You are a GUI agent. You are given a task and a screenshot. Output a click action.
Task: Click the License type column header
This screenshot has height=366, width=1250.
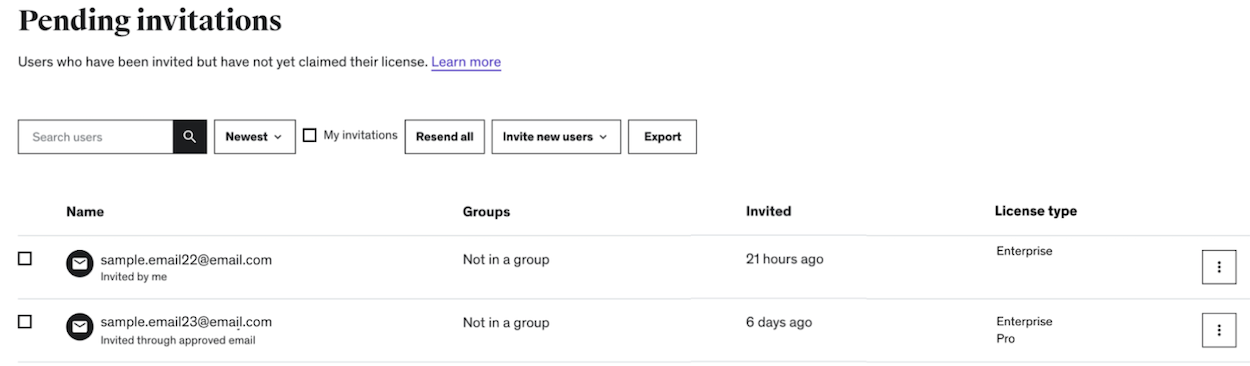pos(1035,211)
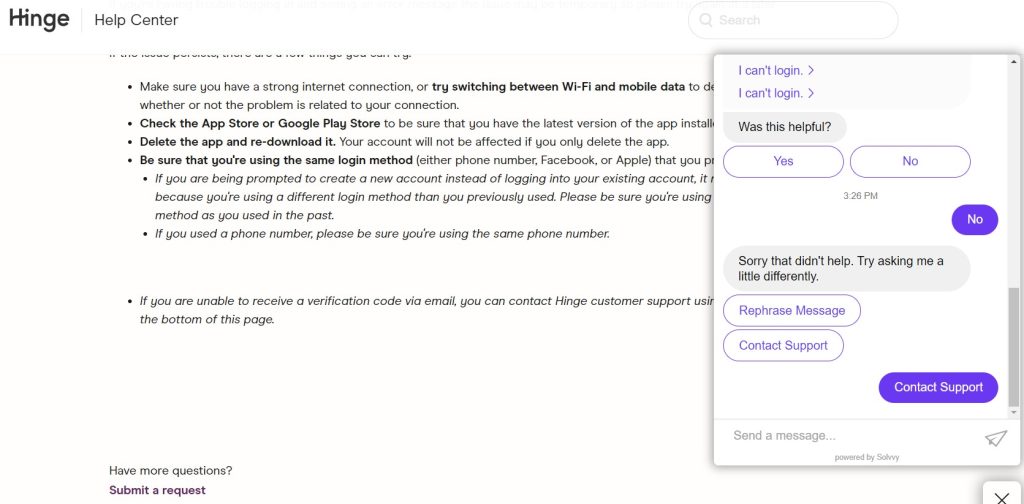This screenshot has width=1024, height=504.
Task: Click the chat scrollbar down arrow
Action: [x=1014, y=411]
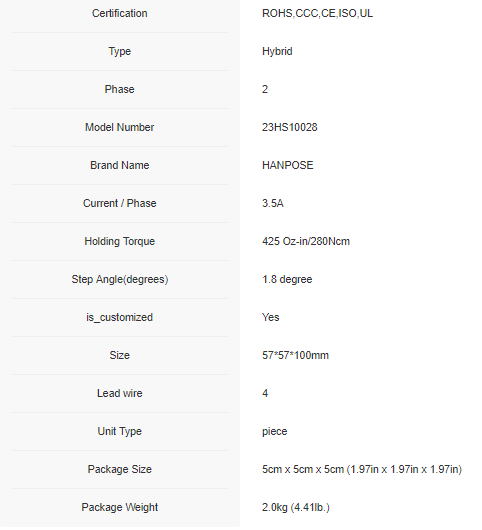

--------

TASK GOAL – The material above must be set down word for word, with no picture carried over.

RESPONSE TO THE EXERCISE –
You are a GUI agent. You are given a task and a screenshot. Output a click action.
Task: Click the License type column header
This screenshot has height=366, width=1250.
pos(1035,211)
This screenshot has width=1024, height=504.
Task: Click the chat scrollbar down arrow
Action: [x=1014, y=411]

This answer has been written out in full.